Crate & Barrel gave associates multiple ways to access training, leveraging a mix of in-person and digital touchpoints. This included access directly from the Workday app and via Workday campaigns, further supported by physical QR codes placed contextually in-store to support moment-of-need learning, such as quick product refreshers. The company additionally placed shortcuts on shared in-store iPads, allowing associates to drop into training (via single sign-on) in seconds.
By building out multiple routes to training, and embedding entry points into already-used, high traffic workflows, Crate & Barrel maximized the likelihood of engagement.
Critically, the launch of eduMe was supported by a robust internal communications campaign, led by the L&D team, that helped drive awareness and adoption. Senior leaders were briefed early, stores received printed promotional collateral, and in-person visits supported teams through the initial roll out. Crate & Barrel also opted for a staggered launch, allowing them to use observations and feedback to refine the experience before expanding to the full network.
eduMe’s integration with Workday ensured Crate & Barrel’s training data flowed directly back into their primary system of record, giving the business one unified view of completion and engagement. This eliminated the need to compare reports across disconnected tools and provided teams at HQ with a real time picture of how training was landing across stores.
Managers on the ground also played a critical role. Through eduMe’s performance dashboards, store leaders could see which lessons had been completed, where engagement lagged, and what topics needed reinforcement.

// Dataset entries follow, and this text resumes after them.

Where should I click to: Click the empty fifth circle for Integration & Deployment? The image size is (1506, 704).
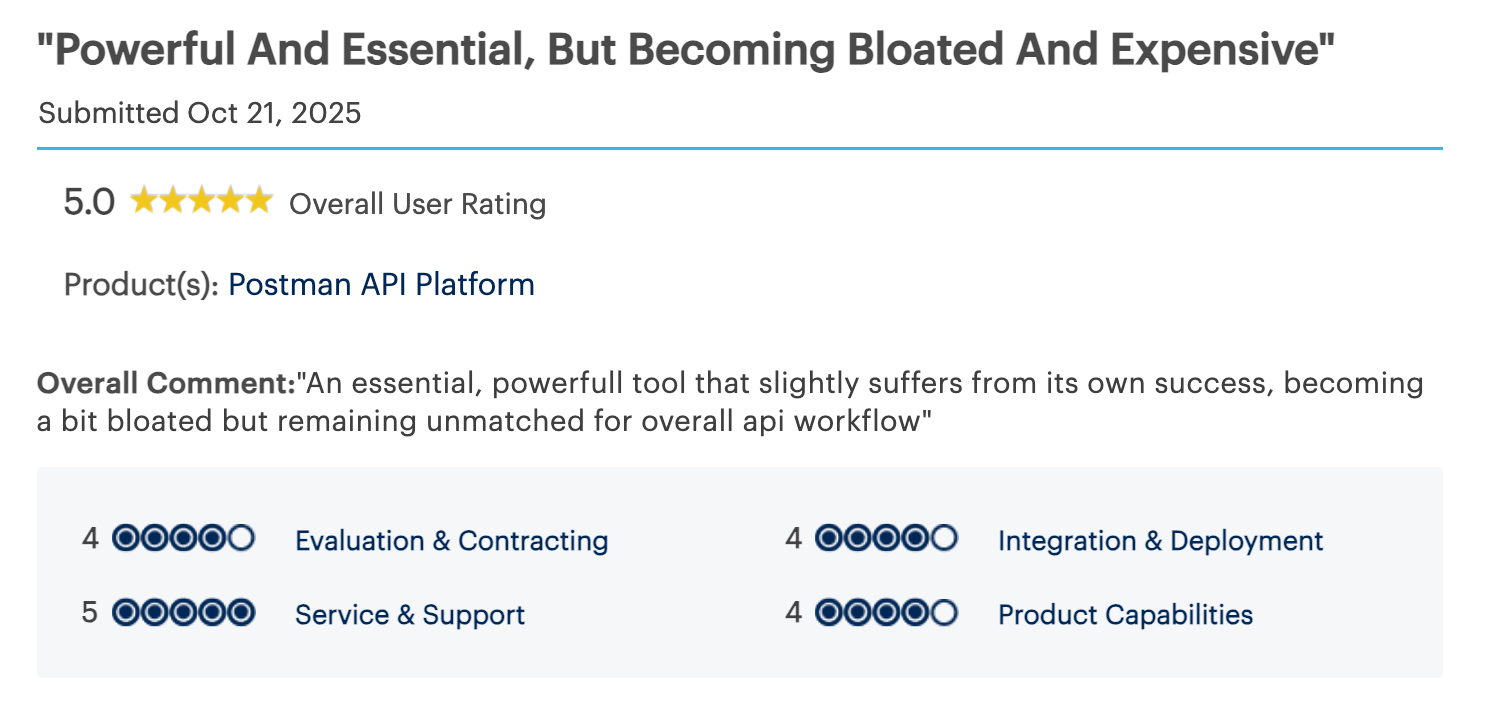[x=944, y=539]
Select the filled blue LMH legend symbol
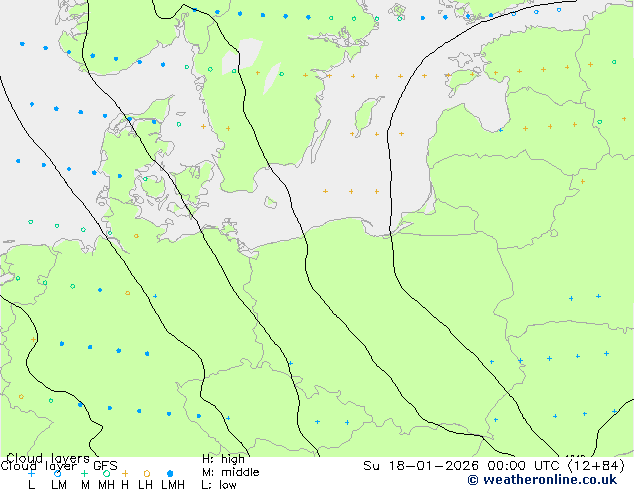The image size is (634, 490). [170, 473]
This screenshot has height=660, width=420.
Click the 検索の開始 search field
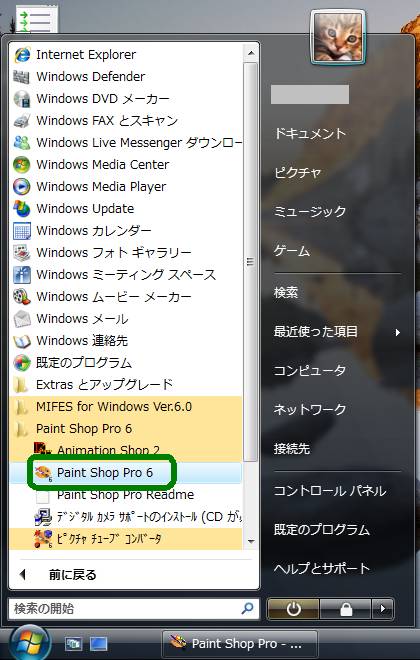click(134, 609)
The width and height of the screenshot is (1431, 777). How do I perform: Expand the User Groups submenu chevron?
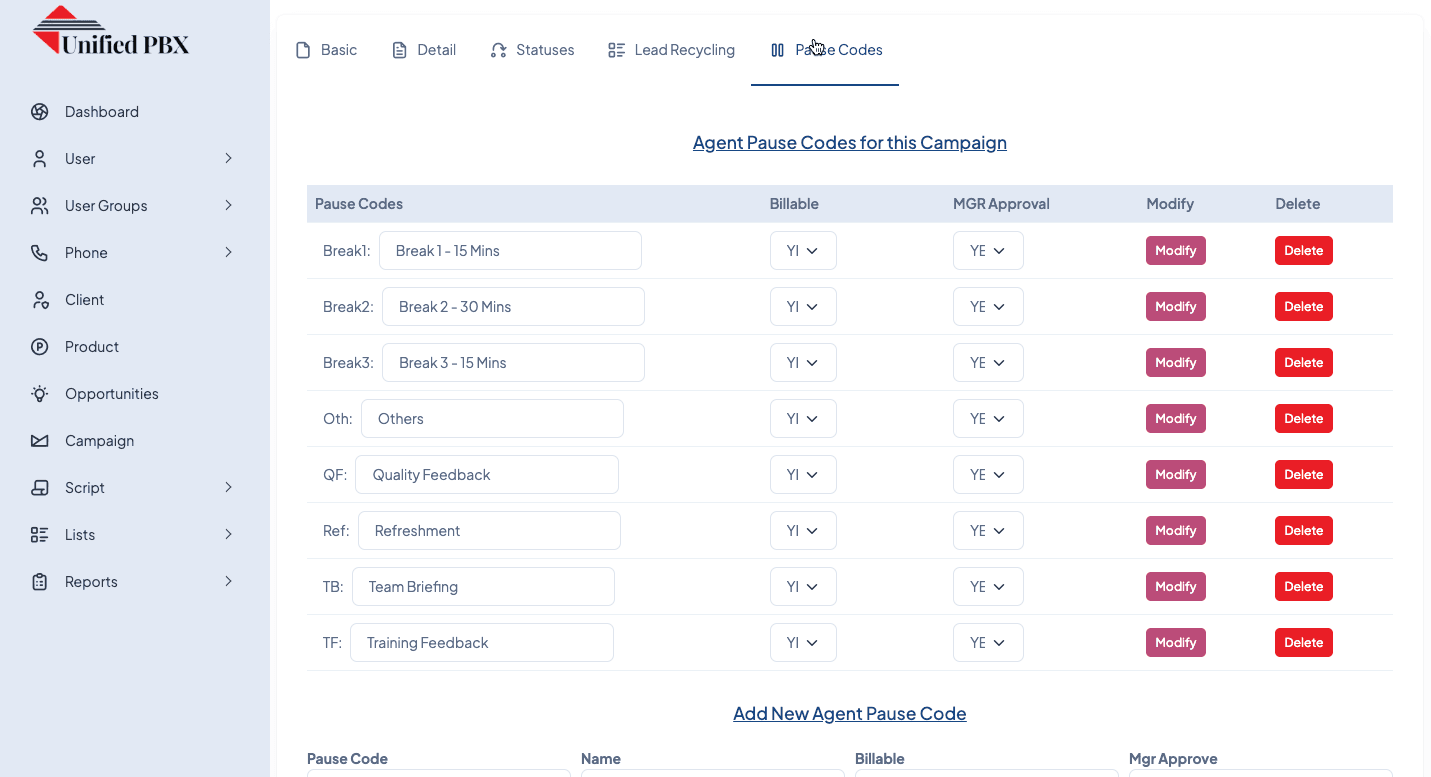coord(228,206)
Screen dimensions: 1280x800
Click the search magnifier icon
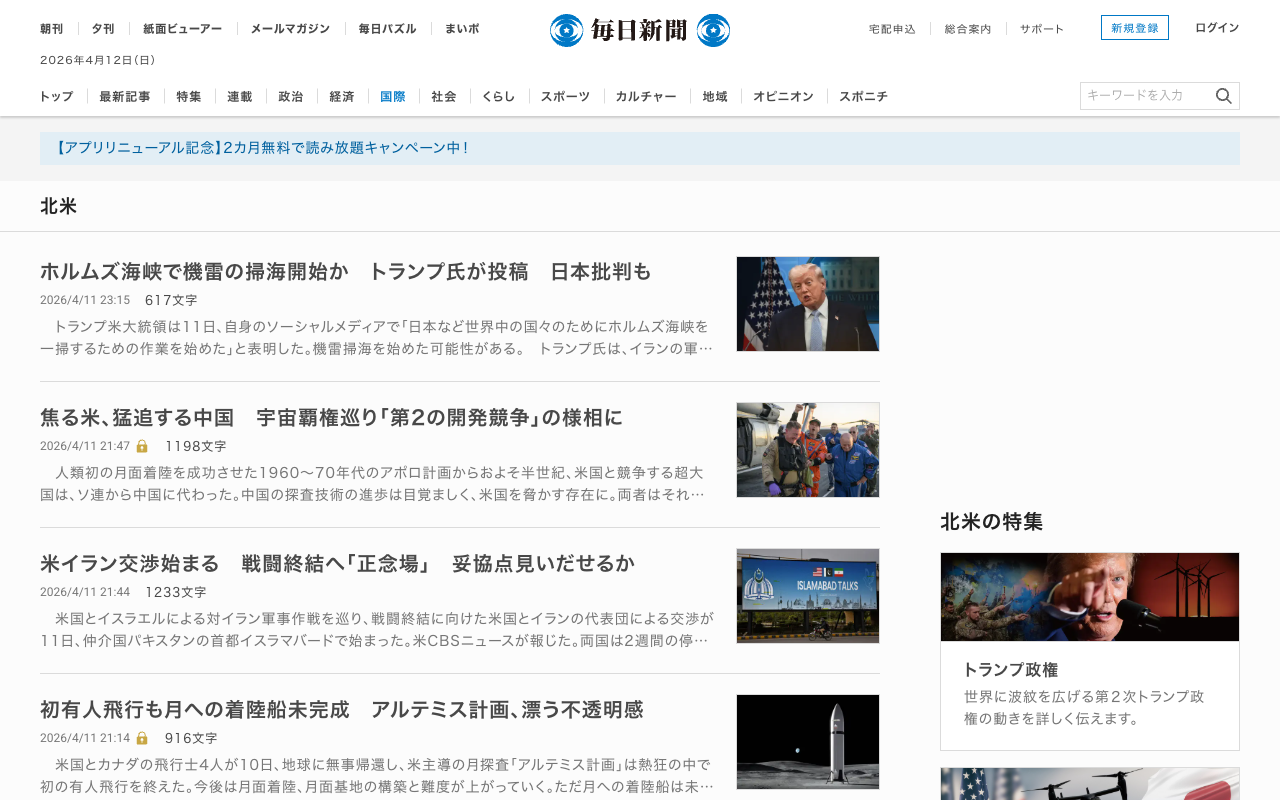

This visibility allowed stores to adjust quickly, close knowledge gaps, and feed insights directly back to L&D, creating a more connected and data informed cycle between frontline teams and headquarters.
Crate & Barrel saw immediate and significant improvements in both training engagement and operational efficiency.
Within the first three months of adoption, employees completed more than 80,000 lessons, demonstrating high engagement and strong adoption of the new learning experience. Training content became faster to produce and easier to distribute, allowing the company to support large scale systems changes with confidence.
QUOTE - HOW EDUME HAS POSITIVELY SHAKEN UP C&B'S TRAINING APPROACH, IN A NUTSHELL
The company also established consistent, always available learning across all stores, creating a digital layer that supported and strengthened in person training. The seamless access through Workday and in store devices meant associates could complete training during shifts without disruption.
Managers gained the ability to monitor completion, identify gaps, and reinforce training more effectively, leading to improved alignment across stores and departments.
The initiative also laid a foundation for future programs. Crate & Barrel now has the infrastructure to expand eduMe into corporate onboarding, leadership training, and upskilling on large and complex tools such as Workday itself.